The problem with running multiple projects, having multiple moving goals that do not tie well together, is that you end up spending most of your time thinking what should you be doing, instead of doing what you should be doing.
What should you be doing, and what you should be doing. Wildly different things.
That causes some serious cognitive dissonance, anxiety, stress, self-doubt, and it keeps you down. I think. But don’t listen to me. I cannot focus.
Well I can.
I would almost go as far as calling myself an expert on this very subject.
How would I debug it though, how would I fix it?
Debugging software starts with understanding what the hell is happening. First you want as much data on how the issue manifests, when it manifests, etc as you possibly can get.

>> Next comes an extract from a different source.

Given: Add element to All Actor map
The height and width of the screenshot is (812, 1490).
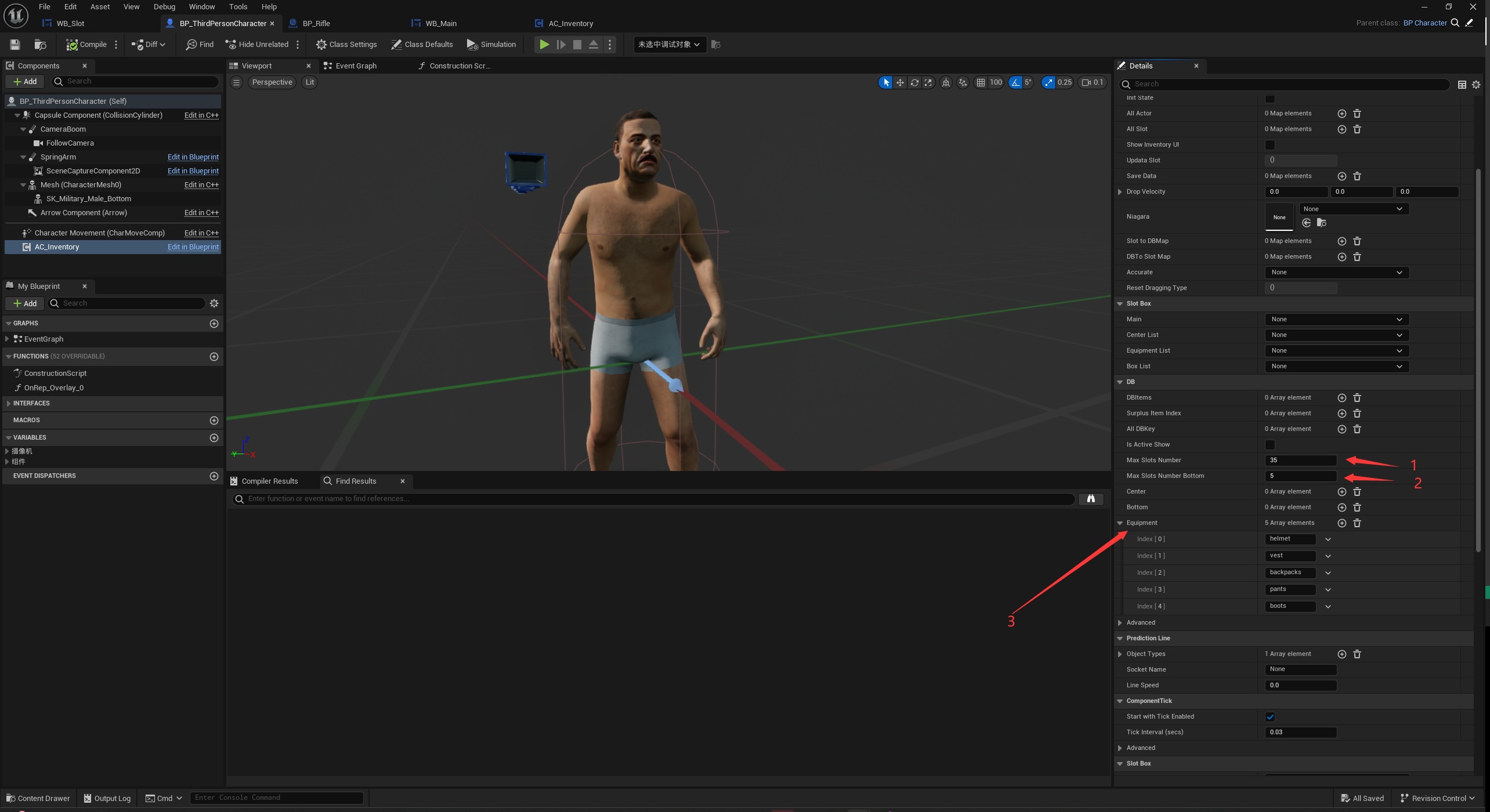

Then you start looking. Can you repeat the same behavior? Play around and see what happens, when happens.
Then you look deeper inside. Why does this happen?
No idea? You slice it down, where does this happen? This half or that half?
And you slice it down all the way till you find the prime suspect for what’s happening.
You run simulations in your head.
You add logging, or you attach a debugger and follow what happens.
Now. Can we apply this to running multiple projects and how that messes you up mentally?
So you call a support desk and start complaining.
I want to get work done but I end up doing nothing.
Definitely a repeatable problem.
So what is happening?
The internal dialogue goes something like this
Hmm. Time to work. What should I work on? Do I have any goals? Well project a I should do this and that, project b I should this and that and promised this and that. But project a I also promised this and that. But b compared to a has more potential. But a too has potential and is important. How do I choose between a and b and … soon you notice that your task at hand is no longer about improving anything or working towards anything but just tossing back and forth between things and wondering why it feels so taxing. Then you decide that you need a break.
It’s horrible.
This is why I propose a solution (to myself):
But that’s just stupid. Why would you choose what to work on by tossing a dice?
Yep.
Another solution could be thinking in Modes. More on that later.
The problem with context switching is that it takes time to load into memory. It really does. You start thinking of project A and you do not immediately have all you need in your mental space. You do not have the mindset, the thinking patterns required, etc immediately loaded up. And if context switch takes around 15 minutes to 1 hour (this is the time people generally say it takes to achive flow state) then how can you possibly even imagine getting anything real done if you’re flipping between contexts every five seconds to evaluate what to work on ?! You won’t even get started.
Thus. The dice, as stupid as it may be, probably 10X’s your productivity immediately.
You are welcome.
Disclosure though - I’ve not tried this yet. But will try. And will update how it goes.